A Detailed Look at Intel's New Core Architecture
Wide Dyanamic Execution and Media Boost
There are five key architectural changes that revolve around the areas described above that Intel is very adamant about.
The summary should look very familiar if you have looked over my original IDF article from day one but we have a lot more detail in this article for you to digest.
Wide Dynamic Execution
By far the most important new change in Intel's Core Architecture is a move to a wider, four instruction width design.
In comparison to traditional three instruction designs, the Core design has the ability to work on 4 separate instructions at the same time through the pipeline. The diagram refers to a 4+ width design that takes into account the new macro-fusion feature.
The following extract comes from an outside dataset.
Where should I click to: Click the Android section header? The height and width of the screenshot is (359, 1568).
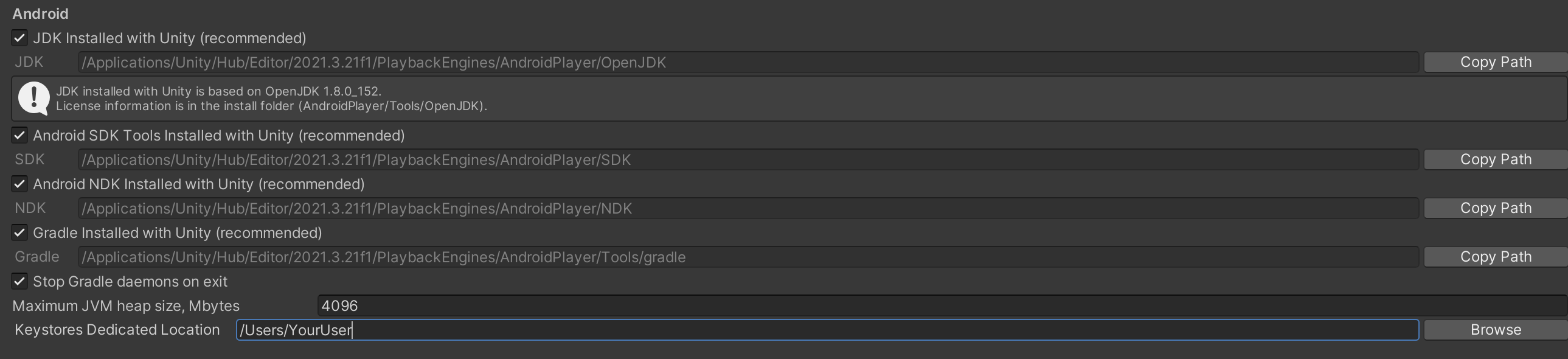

Macro-fusion is a new technology that allows Intel's processors to combine common x86 instructions pairs to a single micro-op that can be executed in a single clock on a single ALU. For example, a compare (CMP) and a conditional branch (JCC) can be combined into a single micro-op of Intel's design called a CMP + Condition Branch JCC.
The ALU units were enhanced for this macro-fusion but are still single dispatch and single cycle execution based. The ALUs can then perform the combined micro-op that actually represents two x86 instructions in a single pass. The Core Architecture reads five instructions from the instruction queue and if it finds a fuseable pair, they are combined and converted to one micro-op. This means for that 5th instruction, you get it done one cycle earlier than you would have without the fusion process.
When the ALU physically performs the arithmetic, it is essentially making the processor 'magically' appear to be both wider and deeper in design without the cost and drawback associated with having a five instruction design. What we are essentially seeing here is a type of data compression that allows more data to be passed through the ALU and have work done in less time.
Advanced Digital Media Boost
With the new Core Architecture Intel's processors will be able to execute all of the SSE instructions up to 128-bits in a single cycle.
Now the processor could theoretically handle a 128-bit Multiply, Add, Store and Load and still have a single pipeline left open for any other operation. In this diagram Intel showed the macro-fused CMPJCC as the extra instruction being executed so you are essentially getting six x86 instructions done per clock at a maximum.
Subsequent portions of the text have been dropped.